O dólar comercial fechou em alta de 0,13% no mercado à vista, cotado a R$ 5,1310 para venda, interrompendo a sequência de três pregões seguidos de sinal negativo em sessão de forte volatilidade. Perto do fim dos negócios, a moeda, que operou em baixa em boa parte do dia, virou o sinal e passou a subir em meio à renovação das incertezas com o cenário fiscal.
“O mercado está mais inseguro sobre o cenário fiscal, atento ao relatório da PEC Emergencial. Com isso, investidores estão se protegendo de possibilidades que possam estar no texto e que piore a situação fiscal do país”, comenta o diretor da corretora Mirae Asset, Pablo Spyer, sobre a virada da moeda na reta final dos negócios.
O diretor de câmbio da Correparti, Jefferson Rugik, acrescenta que um movimento local de “recomposição de posições” vindo de tesourarias bancárias corroborou para a recuperação de valor da divisa norte-americana que renovou máximas consecutivas a R$ 5,14 na reta final do pregão.
Nesta quarta, na agenda de indicadores, o destaque fica para os números de inflação da China – que serão divulgados hoje à noite – e que, dependendo do resultado, podem respingar nos mercados emergentes na abertura da sessão.

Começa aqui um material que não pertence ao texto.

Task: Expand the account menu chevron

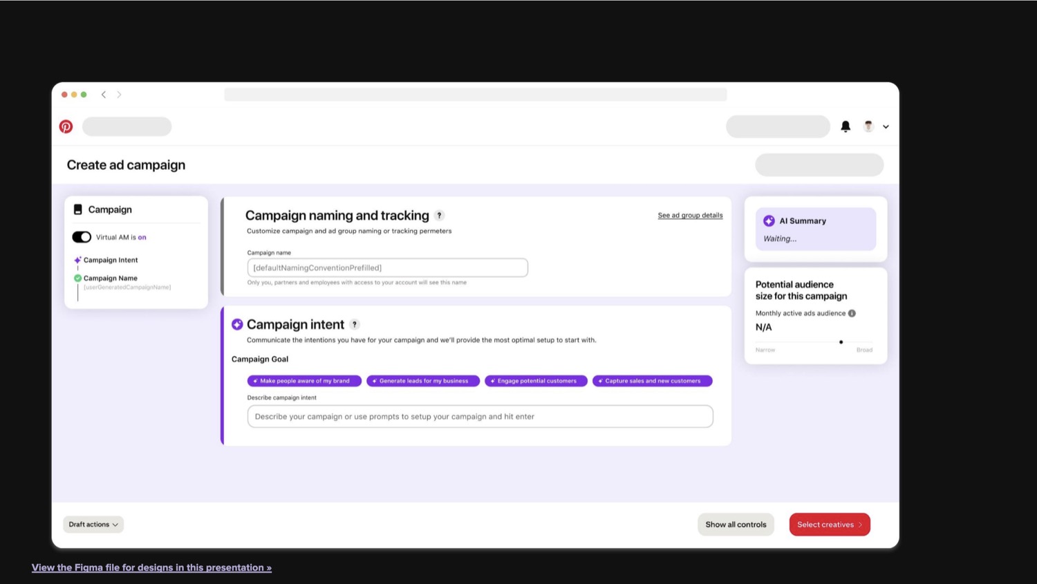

Aqui, o destaque fica a decisão do Comitê de Política Monetária (Copom) do Banco Central que deverá manter a taxa Selic em 2,00% na última reunião do ano, conforme levantamento do Termômetro CMA.
A economista-chefe da Veedha Investimentos, Camila Abdelmalack, ressalta que a atenção dos investidores é o comunicado do Copom, que deverá mudar o foco. “O cenário fiscal sai um pouco do foco que volta para a inflação. O mercado ficará atento aos sinais do BC para 2021 em relação ao risco inflacionário”, diz.